TASK TO COMPLETE: Take the line that contains "Instruction: Tap the battery charging icon" and each one after it through the last line below, and retype them exactly. Leave out the pictures.

#### ENTRIES SHOWN

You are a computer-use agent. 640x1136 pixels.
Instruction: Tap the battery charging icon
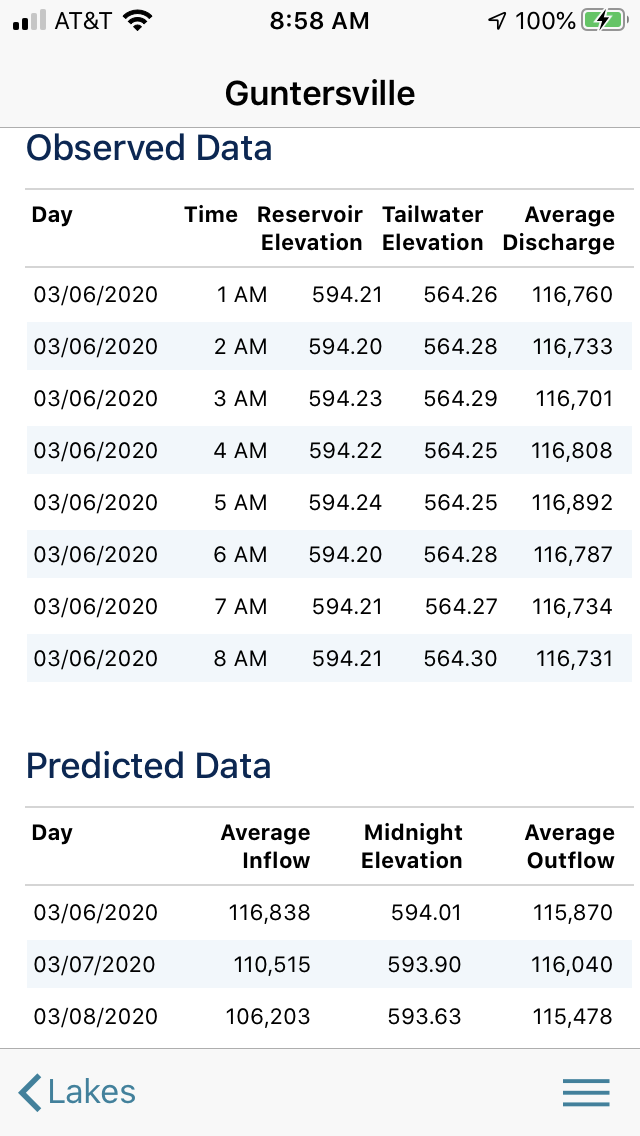pos(604,21)
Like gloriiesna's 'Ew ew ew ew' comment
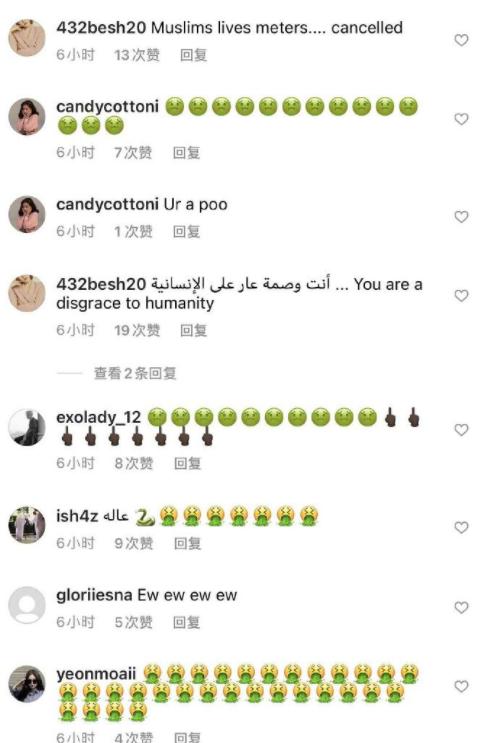The image size is (489, 743). point(461,607)
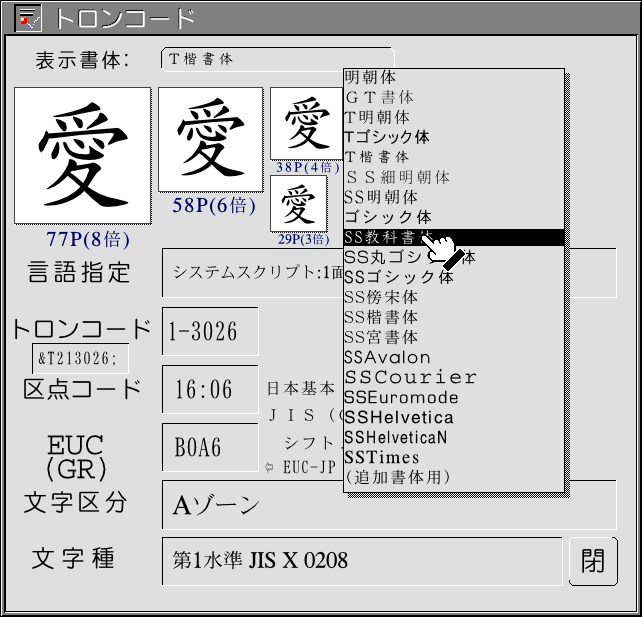Choose SSTimes from the font list

[x=382, y=457]
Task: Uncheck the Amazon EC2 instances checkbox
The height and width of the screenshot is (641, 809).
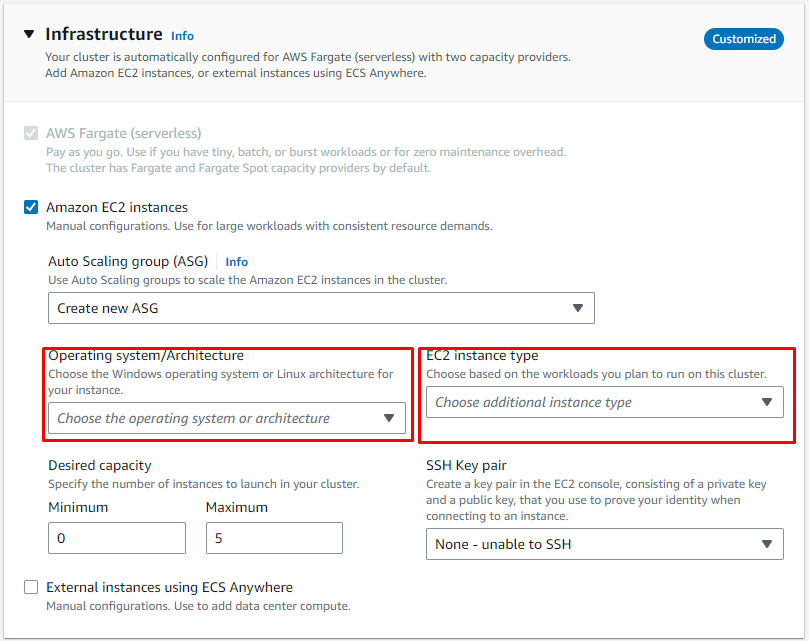Action: click(x=30, y=207)
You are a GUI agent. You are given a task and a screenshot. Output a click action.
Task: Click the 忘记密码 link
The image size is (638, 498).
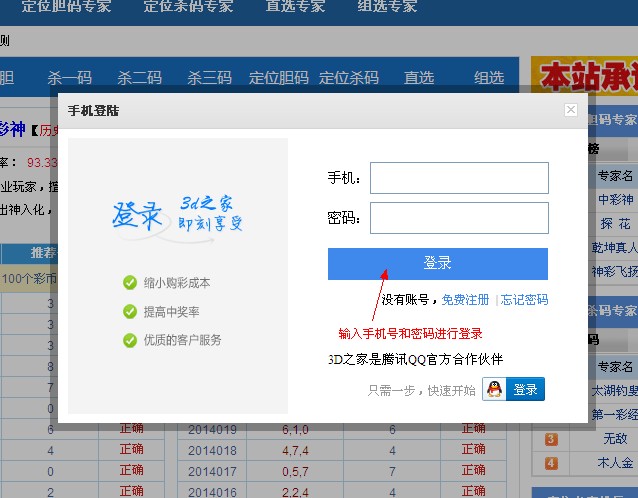tap(524, 300)
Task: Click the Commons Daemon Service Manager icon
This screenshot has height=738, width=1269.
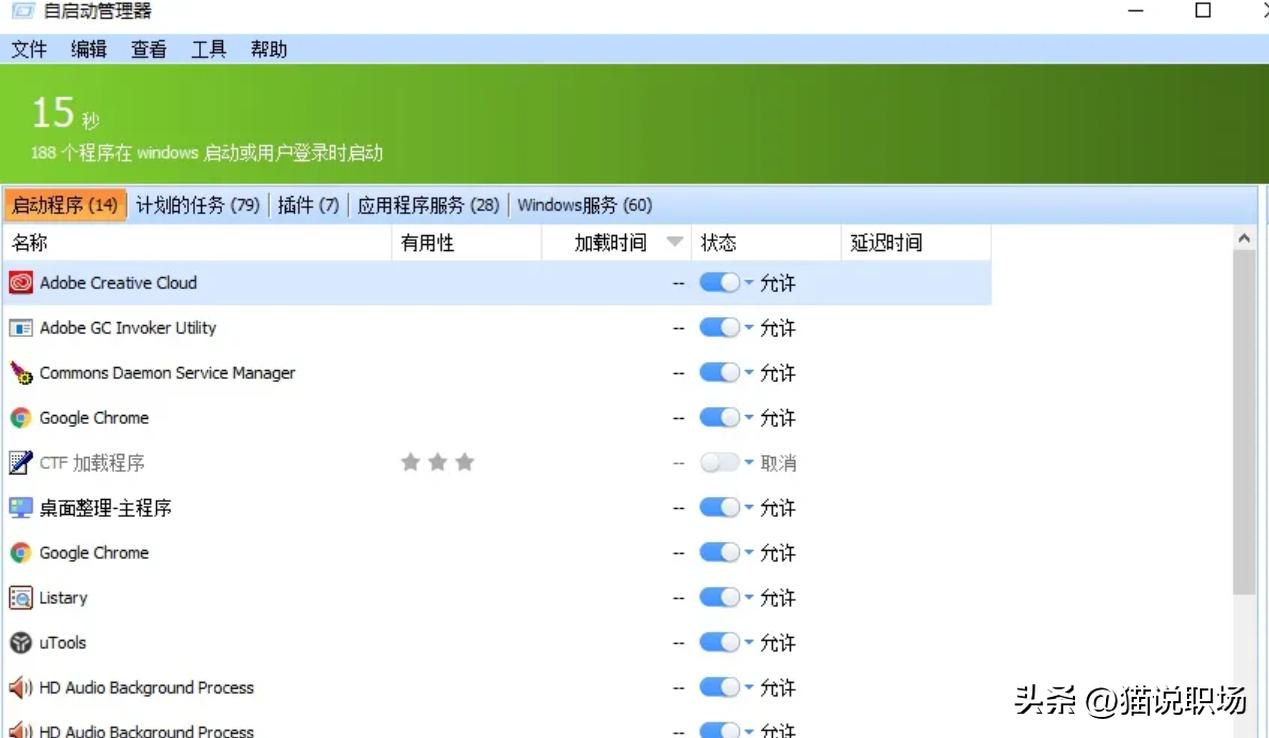Action: [x=22, y=372]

########

RESPONSE:
Instruction: Tap the battery charging icon
pos(604,21)
Like gloriiesna's 'Ew ew ew ew' comment
The image size is (489, 743). point(461,607)
Choose SSTimes from the font list

[x=382, y=457]
Task: Uncheck the Amazon EC2 instances checkbox
The height and width of the screenshot is (641, 809).
Action: click(x=30, y=207)
You are a GUI agent. You are given a task and a screenshot. Output a click action.
Task: Click the 忘记密码 link
The image size is (638, 498).
tap(524, 300)
Task: Click the Commons Daemon Service Manager icon
This screenshot has height=738, width=1269.
Action: [x=22, y=372]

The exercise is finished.